» READING TEXT
-*-*-

Regional park in New Zealand

Lake Tekapo Regional Park (also known as Takapō Regional Park), is a regional park in the Canterbury Region of New Zealand's South Island. It covers 165 ha at the eastern side of the southern end of Lake Tekapo, east of the Lake Tekapo township. It is the newest of the four Canterbury regional parks managed by Environment Canterbury.

==History==

===Pre-European history===

Local Māori call the lake "Takapo" meaning "leave by night". According to oral history, the lake has a taniwha (monster), and the tohunga (spiritual leader) Hipa Te Maiharoa is the only person to have swum the lake and escaped it.

Ngāi Tahu used the lake as a source for a source of waterfowl and a species of eel they call tuna.

===European settlement===

Europeans settled the Mackenzie Basin in the mid-1850s, establishing part of Tekapo Station at the site of the current regional park. The station was divided between Mt Hay Station and Sawdwon Stations in 1948.

In 1951, the completion of Lake Tekapo Dam submerged a homestead on the site. In 1957, fencing and tree planting of the area began to control soil erosion and drifting sands; the plantings were mostly Corsican, Lodgepole and Ponderosa pine with some European larch. In 1963, the area was vested as a Soil Conservation Reserve.

===Regional park===

Environment Canterbury took over stewardship of the site in 1989.

The Lake Tekapo Recreational Park Society was established in August 2008. It provides support the council in developing the park and coordinate volunteer activities, with funding from local businesses and organisations.

In 2011, the society proposed the development of an area in the park for a caravan park.

In 2019, the society called for a reduction to the main access road to the park due to a "rapid rise" in the number of people using the park.

-*-*-

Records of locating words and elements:
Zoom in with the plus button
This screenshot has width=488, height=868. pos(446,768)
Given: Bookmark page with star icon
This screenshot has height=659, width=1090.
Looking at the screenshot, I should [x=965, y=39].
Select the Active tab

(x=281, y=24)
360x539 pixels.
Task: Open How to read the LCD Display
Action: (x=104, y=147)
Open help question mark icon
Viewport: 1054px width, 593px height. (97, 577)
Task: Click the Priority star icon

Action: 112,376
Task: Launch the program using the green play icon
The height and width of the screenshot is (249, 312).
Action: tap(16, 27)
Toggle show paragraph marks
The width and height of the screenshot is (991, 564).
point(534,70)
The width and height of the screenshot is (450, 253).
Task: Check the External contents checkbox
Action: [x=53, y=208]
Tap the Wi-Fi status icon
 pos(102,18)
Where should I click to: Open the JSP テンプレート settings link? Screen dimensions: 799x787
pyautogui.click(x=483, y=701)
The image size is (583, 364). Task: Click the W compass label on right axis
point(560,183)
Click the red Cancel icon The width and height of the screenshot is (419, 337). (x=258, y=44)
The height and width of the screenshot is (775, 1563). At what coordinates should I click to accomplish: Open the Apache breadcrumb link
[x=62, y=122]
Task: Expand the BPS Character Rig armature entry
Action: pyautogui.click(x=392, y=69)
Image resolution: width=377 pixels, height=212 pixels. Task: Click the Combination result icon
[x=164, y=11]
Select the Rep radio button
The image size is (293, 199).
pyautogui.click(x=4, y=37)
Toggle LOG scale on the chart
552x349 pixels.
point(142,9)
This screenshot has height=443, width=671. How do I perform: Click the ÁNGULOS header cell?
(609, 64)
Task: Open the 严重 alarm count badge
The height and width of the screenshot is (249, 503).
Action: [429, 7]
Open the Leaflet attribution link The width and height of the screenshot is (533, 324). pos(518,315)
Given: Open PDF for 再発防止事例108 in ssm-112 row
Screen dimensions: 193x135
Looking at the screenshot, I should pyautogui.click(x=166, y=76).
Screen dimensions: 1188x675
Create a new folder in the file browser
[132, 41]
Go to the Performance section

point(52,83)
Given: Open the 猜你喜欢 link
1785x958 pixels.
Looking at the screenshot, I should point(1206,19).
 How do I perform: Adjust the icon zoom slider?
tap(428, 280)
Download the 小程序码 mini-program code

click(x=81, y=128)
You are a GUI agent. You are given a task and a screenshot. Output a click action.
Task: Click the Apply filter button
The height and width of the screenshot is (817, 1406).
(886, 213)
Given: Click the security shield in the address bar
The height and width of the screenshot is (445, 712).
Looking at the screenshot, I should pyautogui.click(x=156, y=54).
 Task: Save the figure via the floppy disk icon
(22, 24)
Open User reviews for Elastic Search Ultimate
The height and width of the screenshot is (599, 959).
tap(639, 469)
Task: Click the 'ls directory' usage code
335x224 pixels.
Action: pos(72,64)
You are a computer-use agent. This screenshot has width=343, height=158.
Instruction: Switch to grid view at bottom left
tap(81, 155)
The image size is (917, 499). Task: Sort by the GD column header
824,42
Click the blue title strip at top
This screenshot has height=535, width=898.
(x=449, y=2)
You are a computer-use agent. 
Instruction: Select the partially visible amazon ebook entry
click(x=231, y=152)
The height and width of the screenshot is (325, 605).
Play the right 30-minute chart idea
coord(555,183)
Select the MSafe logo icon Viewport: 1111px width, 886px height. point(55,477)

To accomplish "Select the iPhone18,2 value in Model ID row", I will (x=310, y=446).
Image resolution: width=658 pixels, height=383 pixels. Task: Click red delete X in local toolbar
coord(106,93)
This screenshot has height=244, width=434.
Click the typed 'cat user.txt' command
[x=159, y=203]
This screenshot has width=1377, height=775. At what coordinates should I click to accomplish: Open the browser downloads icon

-*-*-

» TASK A
Echo the Lake Tekapo Regional Park article word for word, between "Europeans settled the" and "businesses and organisations.", inclusive.
» TASK B
Name every tree species the Lake Tekapo Regional Park article says was planted on the site.
» TASK C
Please carry on with the Lake Tekapo Regional Park article from where it stops.
The records have no connection to the Lake Tekapo Regional Park article.

» TASK ANSWER A
Europeans settled the Mackenzie Basin in the mid-1850s, establishing part of Tekapo Station at the site of the current regional park. The station was divided between Mt Hay Station and Sawdwon Stations in 1948.

In 1951, the completion of Lake Tekapo Dam submerged a homestead on the site. In 1957, fencing and tree planting of the area began to control soil erosion and drifting sands; the plantings were mostly Corsican, Lodgepole and Ponderosa pine with some European larch. In 1963, the area was vested as a Soil Conservation Reserve.

===Regional park===

Environment Canterbury took over stewardship of the site in 1989.

The Lake Tekapo Recreational Park Society was established in August 2008. It provides support the council in developing the park and coordinate volunteer activities, with funding from local businesses and organisations.

» TASK ANSWER B
Corsican pine, Lodgepole pine, Ponderosa pine, European larch

» TASK ANSWER C
=== Naming ===
"Tekapo" is a misspelling of Takapō, the name of the lake in the Māori language. Takapō means "to leave in haste at night". In 2021, the Mackenzie District Council announced that it will start using the dual names of Tekapo and Takapō when referring to Lake Tekapo. Environment Canterbury refers to the park as Takapō Regional Park.

==Recreation==

The park has 24 kilometres of mountain biking, cycling, walking and running tracks, graded for difficulty. There are extensive conifers, views of the lake and Two Thumb Range. There is an orienteering course, and cross-country skiing is also possible in winter.

The park also features a 2 ha fully fenced dog park, shallow swimming beaches, picnic tables and picnic spots, disc golf facilities, and a public toilet. There are no on-site barbecues and fires are banned, but people can bring their own enclosed barbecue and gas to use near the beach.

Boats are allowed in the lake, but there is a 5 knot speed limit for paddle, sail and power craft in a designated area near the park.

Stuff listed the park as one of the best dog-friendly destinations in New Zealand, while the New Zealand Herald listed it as one of the best autumn destinations. The Vancouver Sun recommended a hike of the regional park as part of a New Zealand holiday.

The park can be accessed via Lilybank Road, or on tracks from the Lake Tekapo township and Cowans Hill.